Então não é à toa que existem as histórias clássicas de alguém que desde criança teve um desconforto imenso com tudo relacionado ao seu gênero designado, desde papeis de gênero até brinquedos e roupas e linguagem e nome e corpo, e que por conta disso "é óbvio" que aquela pessoa é de outro gênero. E, para a pessoa supostamente ter mais chance de ser reconhecida como não-binária, ela precisa rejeitar seu gênero designado sem preencher todos os estereótipos de uma pessoa trans binária.
Identidade de gênero é algo muito pessoal.
Algumas pessoas vão ser gênero-fluido e sempre ter a mesma linguagem, o mesmo nome e a mesma expressão de gênero. Outras pessoas gênero-fluido vão mudar essas coisas de acordo com o seu gênero do momento.
Algumas pessoas vão preencher estereótipos de um papel de gênero de homem ou de mulher e se sentir conectadas a certo gênero por isso. Outras vão preencher os mesmos estereótipos e se recusarem a dizer que são parcialmente homens, parcialmente mulheres, femininas ou masculinas por conta disso.
Algumas pessoas vão justificar seu gênero por conta do corpo que querem ter. Outras podem ter a mesma identidade de gênero sem querer/ter tal tipo de corpo.
Algumas pessoas vão só dizer que sentem que seu gênero é de tal forma.
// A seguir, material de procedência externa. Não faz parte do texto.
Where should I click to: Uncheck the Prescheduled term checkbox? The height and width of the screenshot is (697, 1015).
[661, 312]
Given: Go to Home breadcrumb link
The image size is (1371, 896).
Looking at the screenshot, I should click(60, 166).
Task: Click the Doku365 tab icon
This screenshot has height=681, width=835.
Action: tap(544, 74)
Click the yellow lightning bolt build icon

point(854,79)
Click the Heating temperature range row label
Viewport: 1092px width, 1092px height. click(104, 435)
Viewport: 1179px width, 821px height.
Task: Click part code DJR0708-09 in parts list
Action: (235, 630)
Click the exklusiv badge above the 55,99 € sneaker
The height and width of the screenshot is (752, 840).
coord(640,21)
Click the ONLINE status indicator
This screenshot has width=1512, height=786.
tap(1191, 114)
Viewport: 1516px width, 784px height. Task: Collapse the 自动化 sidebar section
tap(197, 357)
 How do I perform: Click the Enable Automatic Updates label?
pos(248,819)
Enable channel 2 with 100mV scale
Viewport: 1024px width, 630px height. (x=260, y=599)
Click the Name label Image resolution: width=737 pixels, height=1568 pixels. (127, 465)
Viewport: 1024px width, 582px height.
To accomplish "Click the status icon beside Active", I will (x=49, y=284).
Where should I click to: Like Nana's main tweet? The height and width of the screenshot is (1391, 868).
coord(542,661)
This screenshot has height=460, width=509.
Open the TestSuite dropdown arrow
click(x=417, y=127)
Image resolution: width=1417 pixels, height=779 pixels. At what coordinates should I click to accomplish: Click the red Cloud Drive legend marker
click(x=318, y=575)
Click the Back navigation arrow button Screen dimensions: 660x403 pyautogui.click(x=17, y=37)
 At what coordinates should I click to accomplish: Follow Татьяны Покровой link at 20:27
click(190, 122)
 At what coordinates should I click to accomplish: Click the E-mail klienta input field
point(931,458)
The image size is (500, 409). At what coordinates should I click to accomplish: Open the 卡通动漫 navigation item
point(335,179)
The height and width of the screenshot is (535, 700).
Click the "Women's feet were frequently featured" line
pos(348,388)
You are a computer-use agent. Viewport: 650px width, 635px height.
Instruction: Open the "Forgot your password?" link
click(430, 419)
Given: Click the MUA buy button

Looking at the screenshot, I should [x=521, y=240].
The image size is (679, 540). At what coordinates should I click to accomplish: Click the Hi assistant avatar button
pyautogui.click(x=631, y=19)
Outras dizem que não possuem nenhum sentimento interno de gênero, apenas outras indicações de qual é sua identidade de gênero.
Enfim, é importante respeitar a identidade de gênero que cada pessoa diz ter, independentemente de ser algo com uma justificativa diferente da sua identidade de gênero, e independentemente da pessoa preencher ou não certos estereótipos ou arquétipos.
10. Pessoas não-binárias não são trans. Alternativamente, todas as pessoas não-binárias são trans
No Brasil, infelizmente, pessoas precisam ser registradas como algum gênero binário ao nascimento.
Isso significa que, não importa como a criação de alguém foi "neutra", ou como o gênero de alguém é parecido com o designado, ou como alguém é intersexo, se você não se identifica como homem ou mulher, você vai ter experiências que te dão acesso ao termo trans, ou seja, de pessoas com a identidade de gênero que difere da designada.
Porém, eu entendo que podem ter pessoas gênero-fluido que passam pelo seu gênero designado com frequência e que se sentem maldenominadas pelo termo, pessoas intersexo que não se sentem bem descritas pela identidade trans, pessoas cujas identidades de gênero são aceitas dentro de suas sociedades mesmo que elas não estejam em sua certidão de nascimento, pessoas cuja identidade de gênero é próxima a seu gênero designado que não se sentem representadas pela comunidade trans, pessoas sem gênero que acham que o termo transgênero não denota bem sua ausência de gênero, entre outras, que podem não se identificar com o termo trans (ou até mesmo com o termo não-binárie).
Ou seja, sim, você que é mulher-fluxo que foi designade mulher ao nascimento pode se dizer trans, você que é intersexo e intergênero pode se dizer trans, você que é gênero-fluido e que muda entre 100% homem e 100% mulher pode se dizer trans, e você pessoa não-binária que não vai fazer transição física pode se dizer trans. Mas, novamente, vocês também podem não se dizer trans se não se sentirem confortáveis com isso.
Bem, é isso! Que outras coisas você vê pessoas não-binárias acreditando que contradiz o que outras pessoas não-binárias experienciam?